Step 1: Understanding the Question:
The question asks for the most appropriate and widely accepted analytical method used to quantify (enumerate) viable bacterial populations in liquid food matrices (e.g., milk, fruit juices, or beverages).
Step 2: Detailed Explanation:
• Quantification in Food Analysis: Accurately determining bacterial concentrations is critical for verifying compliance with food safety regulations and assessing microbial quality.
• Serial Dilution and Standard Plate Count (SPC): This is the gold standard method for viable microbial enumeration.
• Serial Dilution: High bacterial concentrations are systematically diluted (typically $10$-fold steps: $10^{-1}$, $10^{-2}$, etc.) in sterile diluent to ensure that when plated, the colonies will be sparse enough to be resolved individually.
• Standard Plate Count: Aliquots of the dilutions are transferred onto or into nutrient agar (using spread-plate or pour-plate methods). After incubation, plates containing $30 - 300$ colonies are counted. Each colony represents a single Colony Forming Unit (CFU) present in the original sample.
• Why Other Methods are Less Suitable:
• Direct Microscopic Count: Uses a hemocytometer slide. It is rapid but counts both live and dead cells, is physically tiring, and has low sensitivity (unsuitable for low bacterial counts).

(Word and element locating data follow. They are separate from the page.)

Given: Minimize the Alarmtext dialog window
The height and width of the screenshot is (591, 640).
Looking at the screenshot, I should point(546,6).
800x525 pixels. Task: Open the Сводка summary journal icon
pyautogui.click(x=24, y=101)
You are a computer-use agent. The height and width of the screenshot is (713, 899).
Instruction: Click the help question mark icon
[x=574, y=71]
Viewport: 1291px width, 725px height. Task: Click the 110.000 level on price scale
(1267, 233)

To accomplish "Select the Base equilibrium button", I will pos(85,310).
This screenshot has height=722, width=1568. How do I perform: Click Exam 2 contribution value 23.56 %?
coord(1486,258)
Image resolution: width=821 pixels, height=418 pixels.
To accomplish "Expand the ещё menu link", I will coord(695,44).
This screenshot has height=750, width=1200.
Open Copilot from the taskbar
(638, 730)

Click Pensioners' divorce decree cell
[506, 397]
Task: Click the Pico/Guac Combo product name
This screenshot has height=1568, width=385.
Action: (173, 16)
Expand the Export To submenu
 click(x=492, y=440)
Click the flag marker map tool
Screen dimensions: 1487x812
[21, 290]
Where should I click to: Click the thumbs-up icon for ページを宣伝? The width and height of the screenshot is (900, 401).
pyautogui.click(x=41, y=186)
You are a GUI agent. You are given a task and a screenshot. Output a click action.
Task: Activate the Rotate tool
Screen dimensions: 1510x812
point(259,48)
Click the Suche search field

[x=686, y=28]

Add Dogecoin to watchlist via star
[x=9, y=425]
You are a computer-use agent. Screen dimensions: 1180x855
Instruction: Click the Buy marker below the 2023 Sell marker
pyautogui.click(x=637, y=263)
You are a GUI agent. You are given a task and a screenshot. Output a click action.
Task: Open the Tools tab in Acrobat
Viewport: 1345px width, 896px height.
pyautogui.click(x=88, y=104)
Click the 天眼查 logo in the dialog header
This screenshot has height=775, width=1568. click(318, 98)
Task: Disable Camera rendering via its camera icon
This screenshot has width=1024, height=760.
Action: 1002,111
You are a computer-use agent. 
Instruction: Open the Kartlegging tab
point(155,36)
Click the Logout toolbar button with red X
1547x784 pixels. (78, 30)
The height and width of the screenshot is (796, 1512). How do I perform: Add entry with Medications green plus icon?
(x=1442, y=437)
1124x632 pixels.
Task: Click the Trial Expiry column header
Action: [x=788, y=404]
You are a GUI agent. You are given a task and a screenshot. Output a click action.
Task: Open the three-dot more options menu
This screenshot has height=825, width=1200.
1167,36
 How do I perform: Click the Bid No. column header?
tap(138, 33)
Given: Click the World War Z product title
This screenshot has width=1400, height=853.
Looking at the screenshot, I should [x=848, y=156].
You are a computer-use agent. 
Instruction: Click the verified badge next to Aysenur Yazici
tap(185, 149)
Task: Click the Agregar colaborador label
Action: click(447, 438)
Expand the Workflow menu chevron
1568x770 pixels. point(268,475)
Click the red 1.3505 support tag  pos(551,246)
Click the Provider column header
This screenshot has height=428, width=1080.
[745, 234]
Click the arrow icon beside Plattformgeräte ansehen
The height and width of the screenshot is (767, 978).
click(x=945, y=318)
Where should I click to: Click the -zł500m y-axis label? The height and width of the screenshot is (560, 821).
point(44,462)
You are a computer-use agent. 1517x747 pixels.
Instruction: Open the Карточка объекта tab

• Gram Staining: This is a qualitative, differential staining technique to determine cell-wall morphology (Gram-positive vs. Gram-negative), not a quantitative enumeration tool.
• Simple pH Measurement: Measures chemical acidity/alkalinity. While acid production indicates bacterial metabolism, it cannot be used to calculate physical cell numbers.
Step 3: Final Answer:
Serial dilution followed by the standard plate count is the standard quantitative, viable-cell enumeration technique for liquid foods, making option (B) the correct choice.